Si vous avez raté le match, allez voir un résumé car ça vaut le coup. Certes, Raducanu n’a encore une fois eu besoin que de 2 sets pour remporter le match, mais la qualité de tennis qu’ont proposées ces deux filles est assez folle. Après un gros bras de fer défensif dans le premier set, la plus jeune vire en tête. Malgré la durée des échanges, c’est elle qui se montre la plus solide. Emma avait les clefs. Le schéma tactique qu’elle a mis en place a gêné son adversaire qui à l’inverse, n’a jamais réussi à trouver la faille.
Rendez vous compte de ce qu’elle a réalisé. Elle est la première joueuse de l’Histoire à avoir remporté un tournoi du Grand Chelem en étant passée par les qualifications. Elle devient la première Britannique à gagner un Grand Chelem depuis Virginia Wade en 1977 et la plus jeune depuis Maria Sharapova en 2004, pour ne citer que ça (car la liste est longue). En plus d’avoir marqué l’Histoire, elle a brisé des records.
L’avenir du tennis mondial
« C’est universel ce qu’elles sont en train de créer ces deux gamines, c’est la meilleure pub du tennis qu’on ait jamais inventée ». Ce sont les mots du journaliste Benoit Maylin. Et difficile de le contredire. Au delà de la dimension historique de leurs exploits, Raducanu et Fernandez, qui sont maintenant classées 23ème et 28ème mondiales, sont porteuses de messages forts. Elles incarnent la mixité culturelle, la jeunesse et le tennis moderne.

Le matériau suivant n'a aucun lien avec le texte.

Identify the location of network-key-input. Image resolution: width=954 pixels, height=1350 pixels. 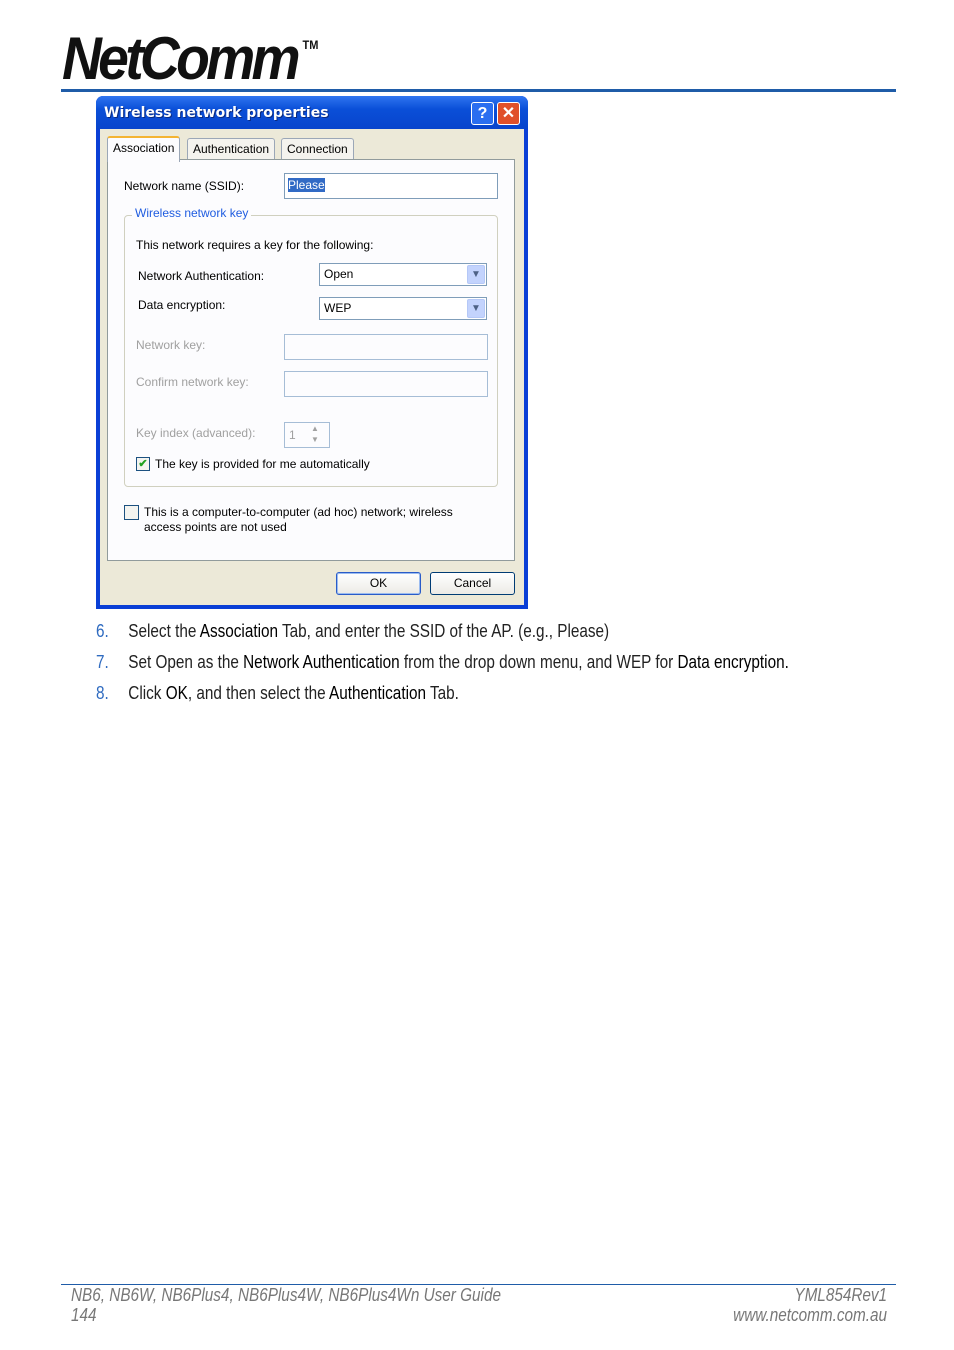
(386, 347).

Le futur de ces deux prodiges est prometteur, mais le plus dur est à venir : s’imposer dans la durée et faire preuve de régularité. Car c’est le problème du tennis féminin. La WTA manque parfois de patronne. On pensait que Naomi Osaka incarnerait cette nouvelle image du tennis féminin, mais le temps nous montre que la Japonaise peine à gérer la pression médiatique. A voir comment les deux finalistes gèreront ce succès retentissant et rebondiront dans les mois prochains. On ne peut que leur souhaiter un avenir tennistique radieux car ces deux-là sont des perles rares, et on espère qu’elles brilleront de longues années.